Reinforcement Learning with Old and New Methods

This project implements two Reinforcement Learning approaches, Q-Learning and a Decision Transformer, to a simplified version of the classic arcade game Bomberman. The implementation was done as part of the 2021/2022 lecture Fundamentals of Machine Learning held by Prof. Dr. Ullrich Köthe at Heidelberg University.

Installation

After cloning the repository, we recommend using poetry to install the necessary dependencies. Poetry itself can be installed on unix systems with the following command:

curl -sSL https://install.python-poetry.org | python3

Then install the packages by navigating to the bomberman_rl home directory and running poetry install.

You can otherwise try installing the packages using the provided requirements.txt, however, this is not well-tested and may lead to version issues.

No other preparation is necessary.

Usage

You can use the code in two ways: Playing test runs with our trained models and q-tables or training new ones yourself. Our Q-Learning agent (agent submitted to the tournament) is called coli_agent and our Decision Transformer agent is called coli_agent_offline.

Training

Go to the bomberman_rl home directory. If you decided to use poetry, now first run poetry shell once, which will active the environment. (You can quit the environment again the same way you would exit a shell.)

Q-Learning Agent

If you want to train the Q-Learning agent, stay in bomberman_rl/ and run any training version you want like so:

python main.py play --train 1 --my-agent coli_agent --n-rounds 251

Depending on the number of rounds specified, this may take a while to start because our setup is somewhat computationally expensive.

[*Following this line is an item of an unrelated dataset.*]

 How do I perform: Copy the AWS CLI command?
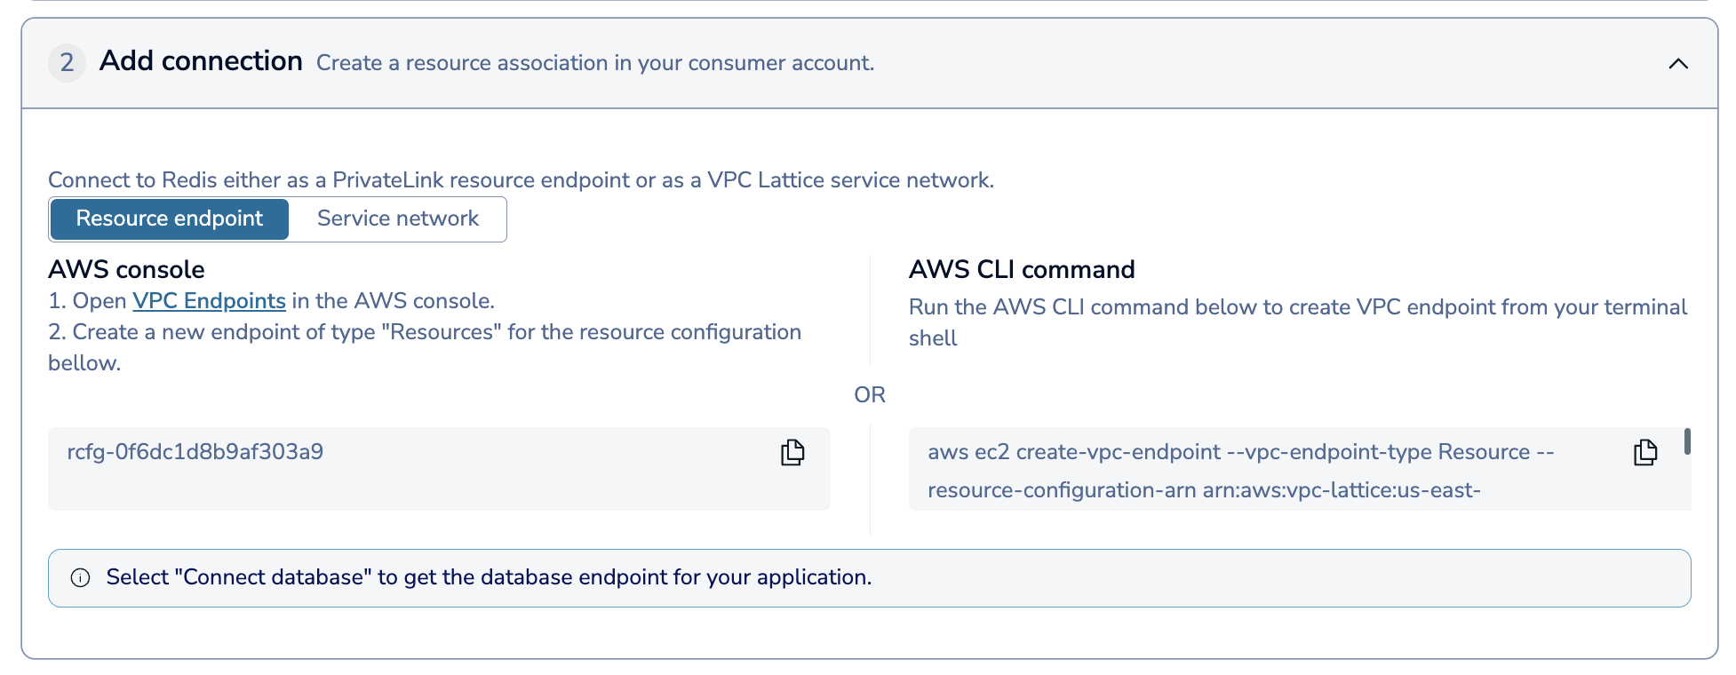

Consult python main.py play --h for information about available flags.

There is also a new flag available that we introduced. It's called --continue_training. If you pass it to your training command, the latest q-table in the directory agent_code/coli_agent/q_tables will be used and further updated, i.e. continued to be trained. Otherwise, a new q-table will be created in that directory. After every 250 episodes, the current q-table status is automatically saved. The same goes for plots, which are automatically created during training and saved in the directory agent_code/coli_agent/plots. For this reason, we recommend training with multiples of 250 episodes.

Debugging/Analysis

You may want to change the logging level. You can do so in settings.py. Be aware that the DEBUG level will provide you with quite a lot of messages both during training and during testing. If you plan to play a large number of episodes (upwards of 10,000-20,000, depending on your machine) this may lead to memory issues. We recommend lowering the logging level in such a case, or using our --continue_training flag to split training into multiple parts.

Decision Transformer

If you want to train your own decision transformer, navigate to agent_code/coli_agent_offline/decision_transformer/, then run training like this:

python train.py --warmup_steps 10000 --max_iters 20 --num_steps_per_iter 10000 [--device cuda]

You should see a printed message about trajectories being loaded.

Refer to python train.py -h for a list of available flags.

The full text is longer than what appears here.